The worry with Liverpool skipper Henderson is the groin injury that will keep him out until at least April. He'll be in the squad if fit but how much match practice will he have by the time of the tournament?

At the moment, you'd say the childhood friends Mount and Rice would probably be the best partnership.

SO MANY RIGHT-BACKS

One area where England most definitely aren't struggling for options is at right-back or right wing-back as it could easily be.

Last year, Trent Alexander-Arnold, Kyle Walker, Kieran Trippier and Reece James all started in the position in the space of eight games. Against Denmark at Wembley, Ainsley Maitland-Niles ended up on the left.

Trippier also played on that side against Belgium, so a couple of the players are adaptable.

Southgate is a fan of Trippier but it remains to be seen if he'll get his Atletico Madrid spot back after his suspension. James might not play as often for Chelsea and Alexander-Arnold's season has been injury-disrupted.

With three central defenders, you want a player who not only covers effectively but can also get forward without being asked twice and deliver good crosses. It's a demanding and important role.

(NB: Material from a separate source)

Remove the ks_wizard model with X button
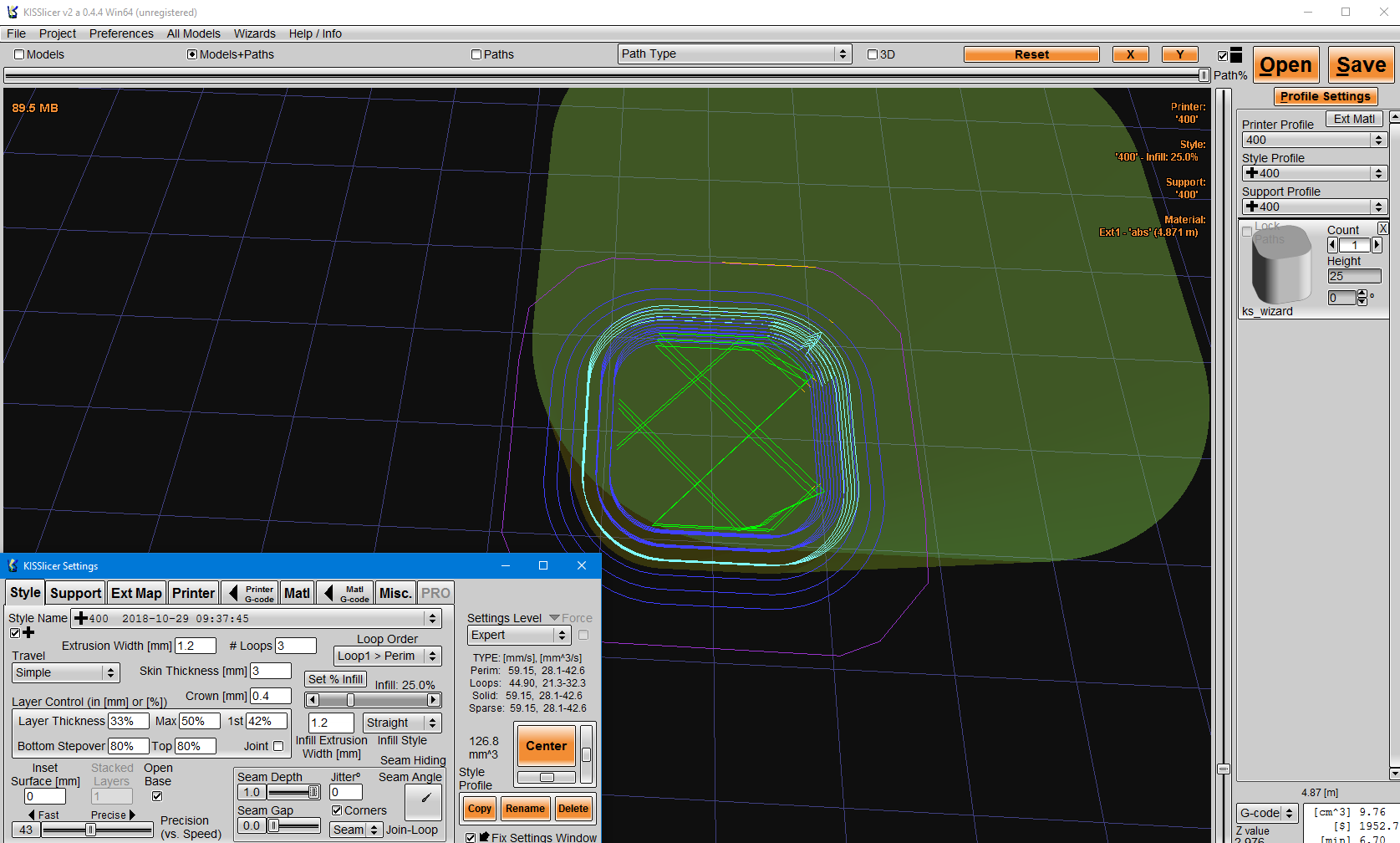Screen dimensions: 1400x843 pyautogui.click(x=1382, y=228)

On the left, Bukayo Saka could well be ahead of Ben Chilwell in Southgate's options after his fine season for Arsenal.

THREE IN DEFENCE OR FOUR?

It appears absolutely certain that Southgate will play with a back three, as it worked well at the 2018 World Cup, rather than the traditional English back four.

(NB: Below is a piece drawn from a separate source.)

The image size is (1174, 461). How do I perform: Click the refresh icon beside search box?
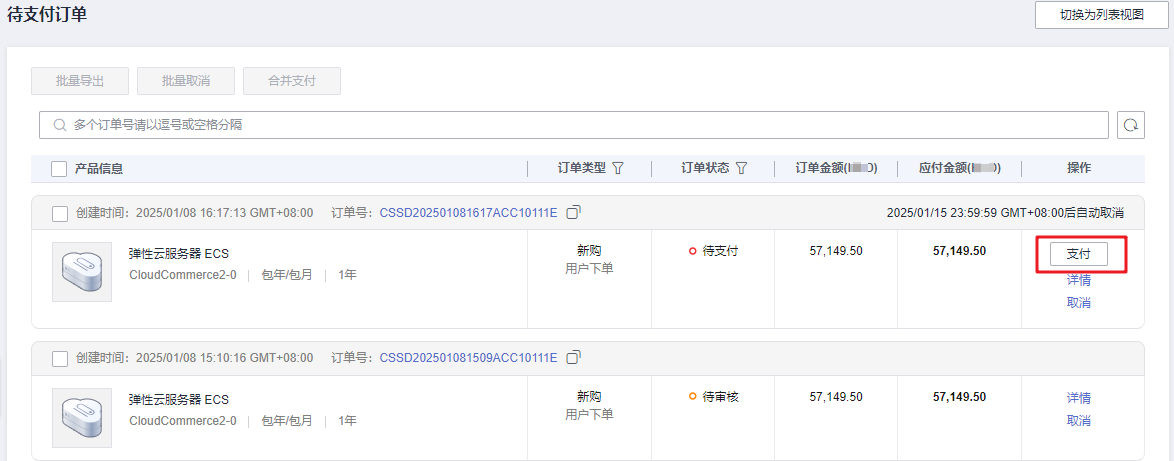click(x=1131, y=125)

If he changes his mind again, it will render all the work getting the players used to a back three again during the autumn matches pretty pointless.

There are pros and cons to both systems but using three central defenders does allow additional security and allows the attack-minded wing-backs to do their thing.

So who plays there? Southgate will be encouraged by the way Harry Maguire has recovered from his early-season problems at Manchester United and will like his ability to carry the ball out of defence.

Maguire is never going to be the quickest but if there are two others to cover it's less of an issue.

John Stones is having a great season for Man City and that has come at the right time for England. He'll likely be back in for the March games having last played in the 7-0 win over Montenegro in November 2019.

Joe Gomez is likely to be ruled out with injury but there are some decent options for the third spot. Eric Dier may need to rediscover his early-season Tottenham form, while Michael Keane, Tyrone Mings and Conor Coady could all do a job.

There's also the possibility of the experienced Walker playing the right-side of the three as he did in 2018.

If you put Maguire, Stones and Walker together, surely not much could go wrong. Surely?

STICK WITH PICKFORD?

Despite all the question marks over his sometimes erratic Everton form, it appears still be be case closed that Jordan Pickford is England No 1.

Southgate values him highly and though Nick Pope and Dean Henderson may have sensed their opportunity ahead of the tournament, it's unlikely there will be any change between the posts.

Consistency is probably the best policy in this regard.